# start of Task data
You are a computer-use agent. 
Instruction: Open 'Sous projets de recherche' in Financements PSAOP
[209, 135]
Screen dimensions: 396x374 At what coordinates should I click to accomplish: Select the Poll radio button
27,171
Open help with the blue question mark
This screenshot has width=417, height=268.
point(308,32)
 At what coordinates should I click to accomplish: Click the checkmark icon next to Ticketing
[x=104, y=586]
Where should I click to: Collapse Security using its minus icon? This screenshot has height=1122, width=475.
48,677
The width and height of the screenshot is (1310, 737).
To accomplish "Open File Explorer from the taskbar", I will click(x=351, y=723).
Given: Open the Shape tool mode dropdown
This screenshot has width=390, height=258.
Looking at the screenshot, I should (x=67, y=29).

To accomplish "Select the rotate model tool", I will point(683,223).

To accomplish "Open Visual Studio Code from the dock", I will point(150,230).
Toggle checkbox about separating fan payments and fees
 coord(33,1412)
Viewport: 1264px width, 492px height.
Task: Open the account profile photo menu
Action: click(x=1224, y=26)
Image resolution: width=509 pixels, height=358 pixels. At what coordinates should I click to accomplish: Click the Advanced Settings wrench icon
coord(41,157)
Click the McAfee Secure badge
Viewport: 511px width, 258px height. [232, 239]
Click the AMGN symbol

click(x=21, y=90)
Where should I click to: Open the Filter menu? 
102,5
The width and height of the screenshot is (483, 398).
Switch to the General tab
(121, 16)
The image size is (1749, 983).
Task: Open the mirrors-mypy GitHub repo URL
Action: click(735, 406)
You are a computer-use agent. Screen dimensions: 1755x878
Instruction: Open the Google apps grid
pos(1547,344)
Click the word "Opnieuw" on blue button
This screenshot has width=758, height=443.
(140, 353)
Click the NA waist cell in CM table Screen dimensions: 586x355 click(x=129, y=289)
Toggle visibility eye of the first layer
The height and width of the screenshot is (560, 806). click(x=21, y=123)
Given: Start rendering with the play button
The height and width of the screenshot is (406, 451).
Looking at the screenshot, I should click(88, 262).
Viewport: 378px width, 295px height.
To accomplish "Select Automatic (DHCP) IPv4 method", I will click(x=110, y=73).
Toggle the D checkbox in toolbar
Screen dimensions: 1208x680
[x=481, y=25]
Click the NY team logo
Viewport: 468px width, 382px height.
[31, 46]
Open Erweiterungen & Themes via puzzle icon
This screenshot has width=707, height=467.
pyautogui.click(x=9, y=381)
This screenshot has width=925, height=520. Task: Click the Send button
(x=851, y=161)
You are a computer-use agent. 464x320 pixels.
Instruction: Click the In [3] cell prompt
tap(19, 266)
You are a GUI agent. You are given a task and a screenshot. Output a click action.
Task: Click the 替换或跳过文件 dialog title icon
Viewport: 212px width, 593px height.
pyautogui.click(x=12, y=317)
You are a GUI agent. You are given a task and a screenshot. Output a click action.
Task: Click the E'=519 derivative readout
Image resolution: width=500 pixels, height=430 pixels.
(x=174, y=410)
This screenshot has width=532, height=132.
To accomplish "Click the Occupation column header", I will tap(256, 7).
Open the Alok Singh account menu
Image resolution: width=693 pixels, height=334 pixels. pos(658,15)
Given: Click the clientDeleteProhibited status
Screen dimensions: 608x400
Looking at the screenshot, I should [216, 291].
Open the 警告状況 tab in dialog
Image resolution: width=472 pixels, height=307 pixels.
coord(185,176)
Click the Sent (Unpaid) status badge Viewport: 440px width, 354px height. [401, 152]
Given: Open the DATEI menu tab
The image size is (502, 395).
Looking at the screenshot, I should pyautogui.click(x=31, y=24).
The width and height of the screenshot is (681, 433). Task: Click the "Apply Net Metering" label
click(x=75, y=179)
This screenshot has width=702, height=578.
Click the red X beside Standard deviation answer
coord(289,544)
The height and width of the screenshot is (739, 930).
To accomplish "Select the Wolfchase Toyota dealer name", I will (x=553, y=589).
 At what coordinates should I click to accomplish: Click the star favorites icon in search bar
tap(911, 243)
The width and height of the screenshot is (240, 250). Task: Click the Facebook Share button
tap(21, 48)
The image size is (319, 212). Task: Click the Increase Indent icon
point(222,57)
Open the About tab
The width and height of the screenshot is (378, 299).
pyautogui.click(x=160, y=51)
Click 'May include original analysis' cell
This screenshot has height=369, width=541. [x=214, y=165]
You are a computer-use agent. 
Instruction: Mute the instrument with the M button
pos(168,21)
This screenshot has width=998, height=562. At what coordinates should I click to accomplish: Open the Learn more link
# end of Task data
- [Aim of the exercise] Identify each of the lines above that contains the string "from", and copy every such line in full.

- [Full answer]
To accomplish "Open File Explorer from the taskbar", I will click(x=351, y=723).
To accomplish "Open Visual Studio Code from the dock", I will point(150,230).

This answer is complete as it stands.